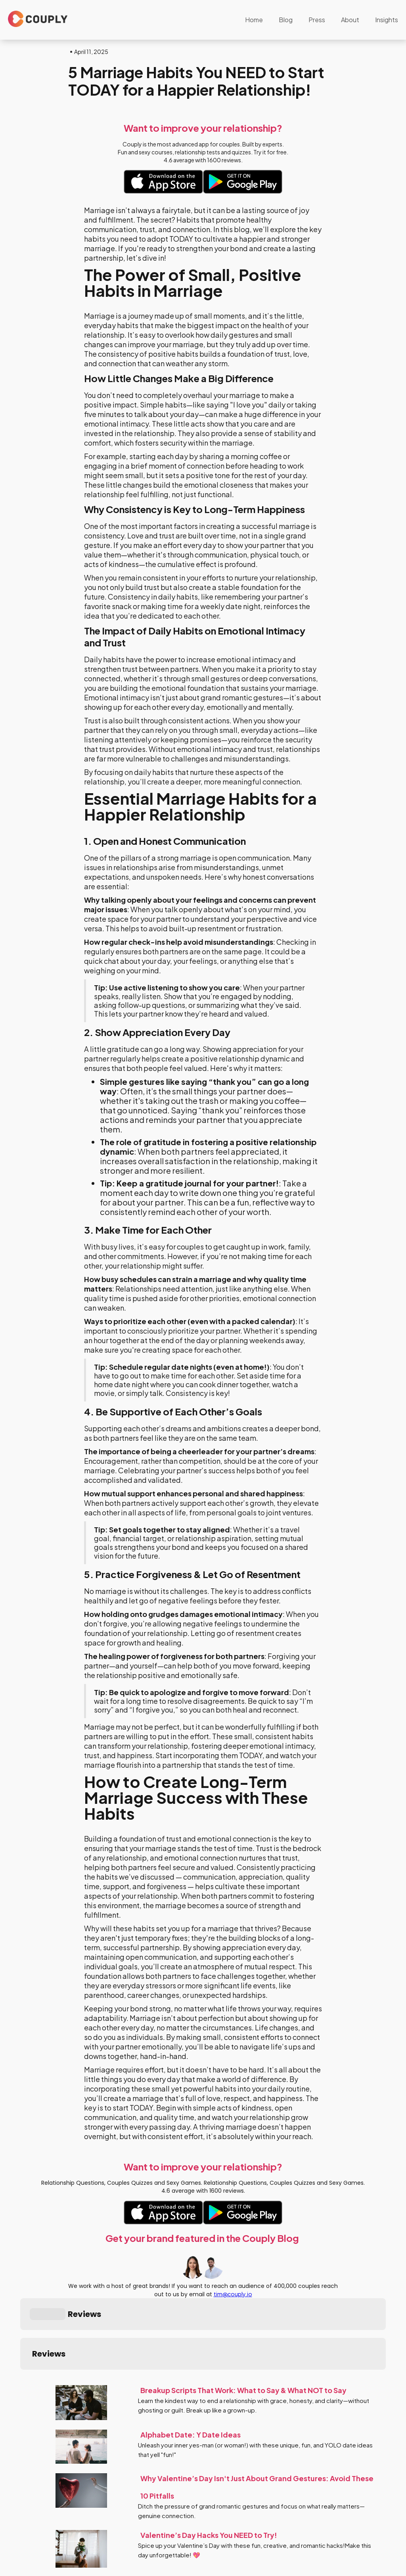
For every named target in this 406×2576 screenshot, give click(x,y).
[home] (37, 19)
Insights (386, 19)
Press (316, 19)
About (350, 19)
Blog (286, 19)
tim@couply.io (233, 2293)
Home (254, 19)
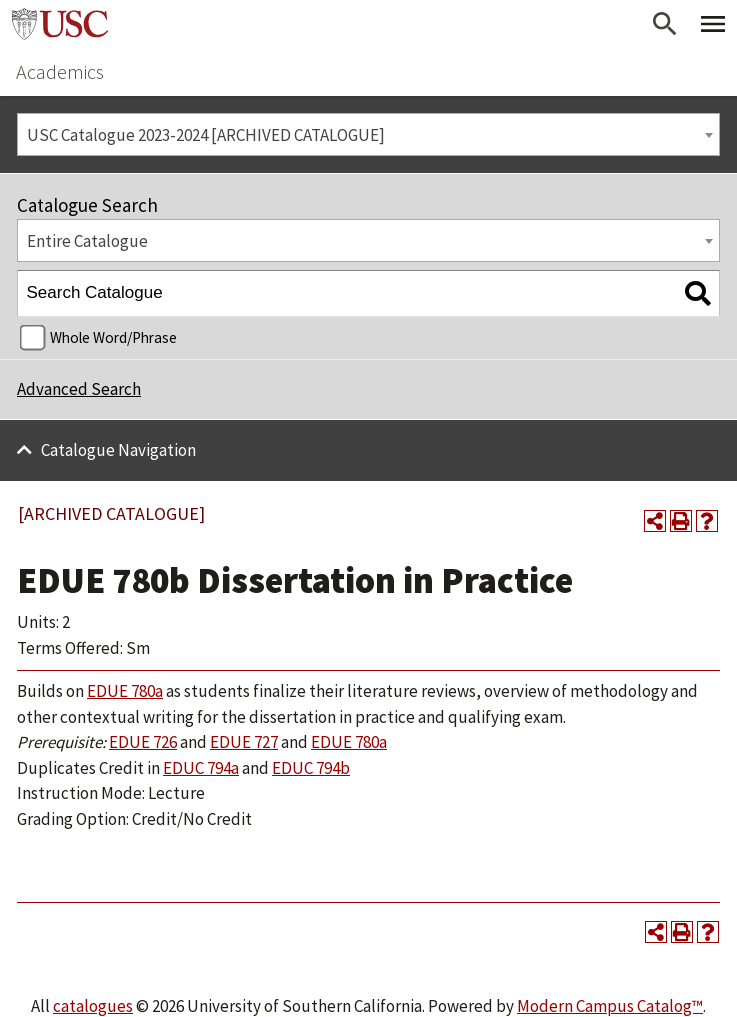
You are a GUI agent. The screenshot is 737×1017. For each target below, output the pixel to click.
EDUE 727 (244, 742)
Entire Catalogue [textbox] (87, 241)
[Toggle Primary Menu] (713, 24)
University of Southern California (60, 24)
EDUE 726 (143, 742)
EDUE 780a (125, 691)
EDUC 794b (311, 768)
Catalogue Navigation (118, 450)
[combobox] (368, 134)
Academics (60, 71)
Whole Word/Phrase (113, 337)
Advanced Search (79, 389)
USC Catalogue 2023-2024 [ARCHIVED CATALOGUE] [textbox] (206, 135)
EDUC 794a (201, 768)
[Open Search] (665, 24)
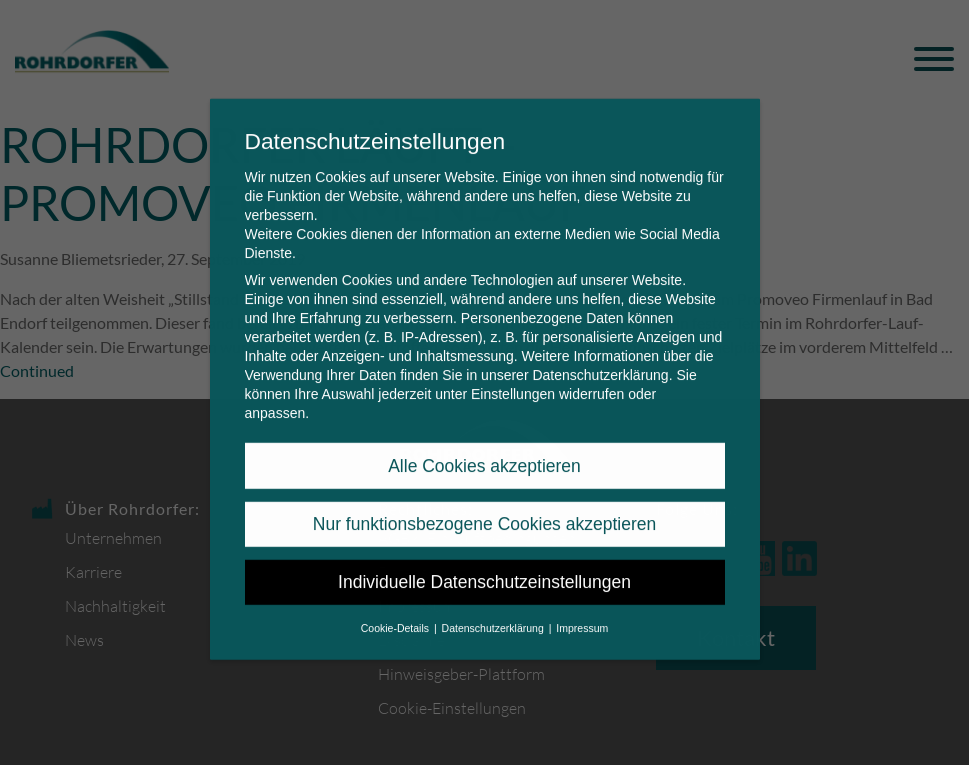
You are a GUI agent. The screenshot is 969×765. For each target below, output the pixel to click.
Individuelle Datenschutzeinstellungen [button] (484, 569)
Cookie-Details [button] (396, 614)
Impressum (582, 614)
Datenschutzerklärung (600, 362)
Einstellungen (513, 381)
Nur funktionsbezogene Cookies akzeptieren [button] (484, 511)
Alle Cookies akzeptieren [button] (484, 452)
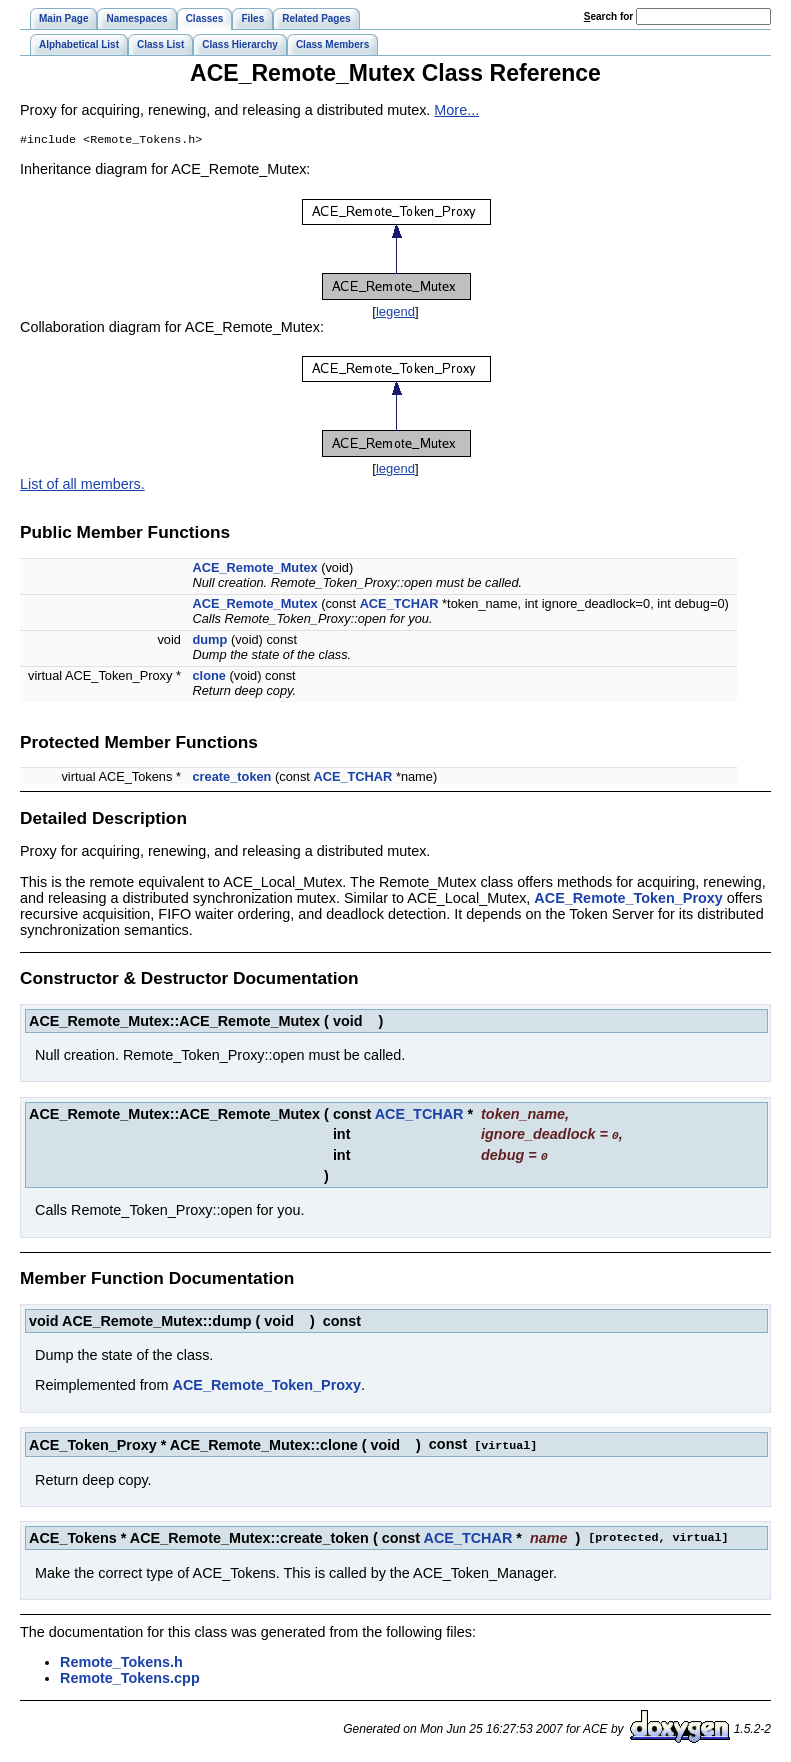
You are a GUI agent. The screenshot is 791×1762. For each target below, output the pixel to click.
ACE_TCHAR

___

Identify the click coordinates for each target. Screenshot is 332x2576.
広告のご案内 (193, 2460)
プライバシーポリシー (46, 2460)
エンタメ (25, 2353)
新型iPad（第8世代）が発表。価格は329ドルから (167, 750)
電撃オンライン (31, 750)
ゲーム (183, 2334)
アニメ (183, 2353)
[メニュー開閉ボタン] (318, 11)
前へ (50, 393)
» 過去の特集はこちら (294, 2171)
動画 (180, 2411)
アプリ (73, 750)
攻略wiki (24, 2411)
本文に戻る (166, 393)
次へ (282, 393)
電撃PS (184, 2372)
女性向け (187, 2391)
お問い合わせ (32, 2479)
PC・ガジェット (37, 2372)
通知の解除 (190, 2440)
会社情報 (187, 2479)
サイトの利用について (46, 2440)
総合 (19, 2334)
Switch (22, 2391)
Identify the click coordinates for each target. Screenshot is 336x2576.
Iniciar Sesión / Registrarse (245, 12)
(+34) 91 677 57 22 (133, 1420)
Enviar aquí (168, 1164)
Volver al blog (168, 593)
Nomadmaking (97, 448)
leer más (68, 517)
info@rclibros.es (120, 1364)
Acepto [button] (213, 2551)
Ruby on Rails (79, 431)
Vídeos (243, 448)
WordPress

___

Goal: Put the part of the items that opens with the line containing "Entire Catalogue [textbox] (87, 241)" and closes with the line containing "Datenschutzerklärung (600, 362)" into a Markdown table with the columns Number and Entry, one numbered row per line. Skip blank lines and leave the pictures out.

Full response:
| Number | Entry |
|---|---|
| 1 | Entire Catalogue [textbox] (87, 241) |
| 2 | [Toggle Primary Menu] (713, 24) |
| 3 | University of Southern California (60, 24) |
| 4 | EDUE 726 (143, 742) |
| 5 | EDUE 780a (125, 691) |
| 6 | EDUC 794b (311, 768) |
| 7 | Catalogue Navigation (118, 450) |
| 8 | [combobox] (368, 134) |
| 9 | Academics (60, 71) |
| 10 | Whole Word/Phrase (113, 337) |
| 11 | Advanced Search (79, 389) |
| 12 | USC Catalogue 2023-2024 [ARCHIVED CATALOGUE] [textbox] (206, 135) |
| 13 | EDUC 794a (201, 768) |
| 14 | [Open Search] (665, 24) |
| 15 | You are a GUI agent. The screenshot is 969×765. For each target below, output the pixel to click. |
| 16 | Individuelle Datenschutzeinstellungen [button] (484, 569) |
| 17 | Cookie-Details [button] (396, 614) |
| 18 | Impressum (582, 614) |
| 19 | Datenschutzerklärung (600, 362) |